Australian business executive

Fiona Elizabeth Balfour (born 14 August 1958) is an Australian business executive in the field of information technology. She has been named Chief Information Officer of the Year in Australia four times: 2003, 2004, 2005, and 2006. In 2006 she was awarded the Pearcey Award for distinguished lifetime achievement and contribution to the development and growth of Australian IT professions, research and industry. In 2017 she was appointed to the board of the Western Sydney Airport Corporation by Urban Infrastructure Minister Paul Fletcher. In May 2021 she was appointed to the board of the Australian Broadcasting Corporation by communications minister Paul Fletcher against the recommendations of an independent panel.

==Life==
Balfour was born in Melbourne, Australia, and completed a bachelor of arts degree in English and history at Monash University in 1979. She initially worked in the public sector, in the Victorian State Public Service followed by the Commonwealth Government, in roles related to project management and project leadership. From 1985 to 1991 she worked in management consulting and continued her studies with a Graduate Diploma in Information Management from the University of New South Wales and an MBA from RMIT University.

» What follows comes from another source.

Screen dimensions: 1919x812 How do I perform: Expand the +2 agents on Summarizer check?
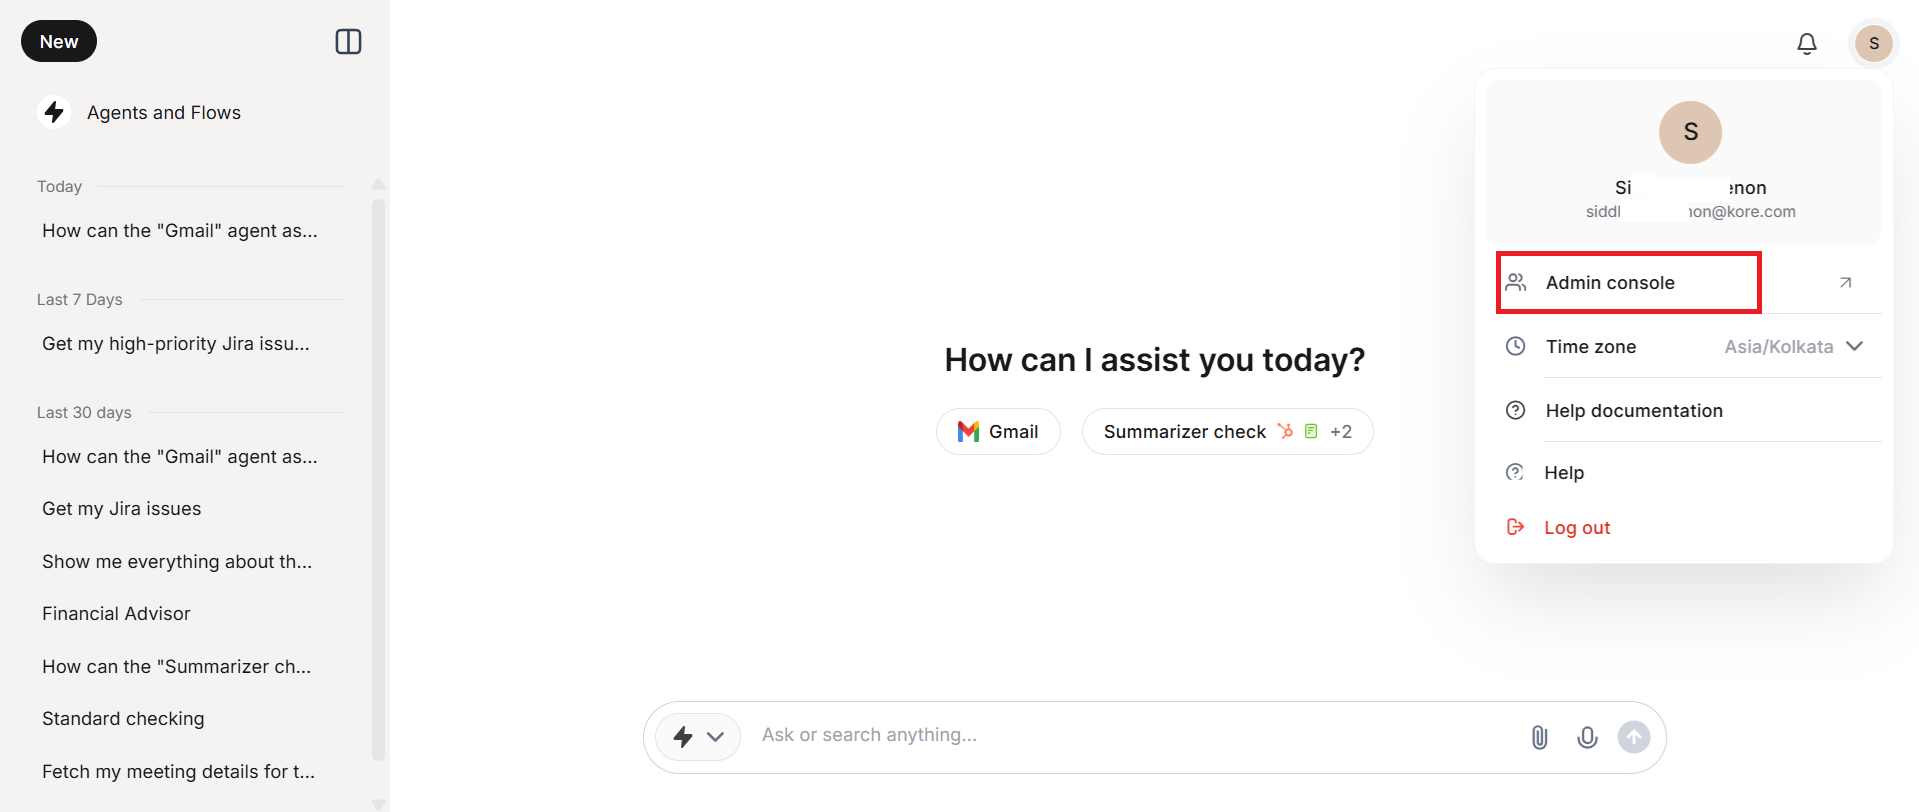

In 1992, Balfour joined Qantas and held a variety of positions before being appointed Chief Information Officer and a member of the Qantas Executive Committee in 2001. In 2003, her roles was expanded to include IT, procurement, property, financial services, and human resources services.

In 2006, she was appointed Chief Information Officer at Telstra, a position she held for ten months. Balfour went on to hold a number of non-executive director positions and to teach at the University of New South Wales Business School. Balfour joined ABC board in 2021.

Balfour was appointed as a Member of the Order of Australia in the 2023 King's Birthday Honours for "significant service to corporate governance, and to the aviation sector".